A breather in the hills

Published : Jun 24, 2015 12:30 IST

Women security personnel guard a street in Darjeeling following the arrest warrant issued against the GJM top leadership, including Bimal Gurung, on June 7.

Women security personnel guard a street in Darjeeling following the arrest warrant issued against the GJM top leadership, including Bimal Gurung, on June 7.

THE Gorkha Janamukti Morcha (GJM), the most powerful political force in the Darjeeling Hills, received a much-needed breather on June 16 when the Calcutta High Court extended the stay on the arrest warrant against all the top GJM leaders issued earlier by a city court in Kolkata.

Problems have mounted for the GJM in the past two months. On May 29, the Central Bureau of Investigation (CBI) named the entire top leadership of the party, including GJM supremo Bimal Gurung, in its final charge sheet in the case of the killing of Madan Tamang, president of the Akhil Bharatiya Gorkha League (ABGL).

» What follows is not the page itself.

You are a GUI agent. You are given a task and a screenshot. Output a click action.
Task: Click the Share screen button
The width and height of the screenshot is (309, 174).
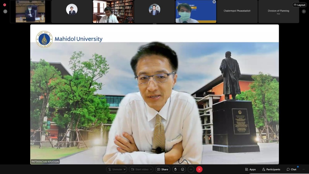coord(163,169)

On the basis of the charge sheet, just seven days later, on June 6, the City Sessions Court of Kolkata issued an arrest warrant against all 23 party leaders and workers accused in the crime. The acting chief judge, Gopal Chandra Karmakar, directed the CBI to execute the arrest order by June 26.

Madan Tamang, who was one of the most respected politicians in the Darjeeling Hills and a vocal critic of the GJM, was hacked to death by GJM activists in broad daylight on May 21, 2010. Interestingly, the CID (Crime Investigation Department) of the West Bengal Police did not name any top GJM leader in its charge sheet filed later that year. The CBI took over the case in 2011.

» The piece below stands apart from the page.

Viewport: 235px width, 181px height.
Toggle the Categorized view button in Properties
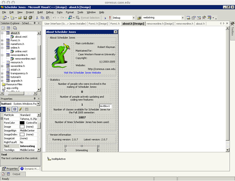coord(3,109)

Soon after the arrest warrant was issued, the GJM leadership approached the Calcutta High Court for anticipatory bail. On June 16, a Division Bench of the High Court, comprising Judges Ashim Kumar Roy and Malay Marut Banerjee, ruled that the arrest of the GJM leaders could not be carried out until the bail petition was disposed of. The court also directed the CBI to file an affidavit before the court by July 1.

While welcoming the arrest warrant against the GJM leadership, ABGL leader Pratap Khati felt that the CBI was not adequately prepared and hence the reprieve for the GJM. “The CBI’s actions have been questionable. Even after the city court directed it to arrest the GJM leaders, the CBI made no effort to arrest them. But we have full faith in the judicial system and are confident that the guilty will be punished,” Khati told Frontline.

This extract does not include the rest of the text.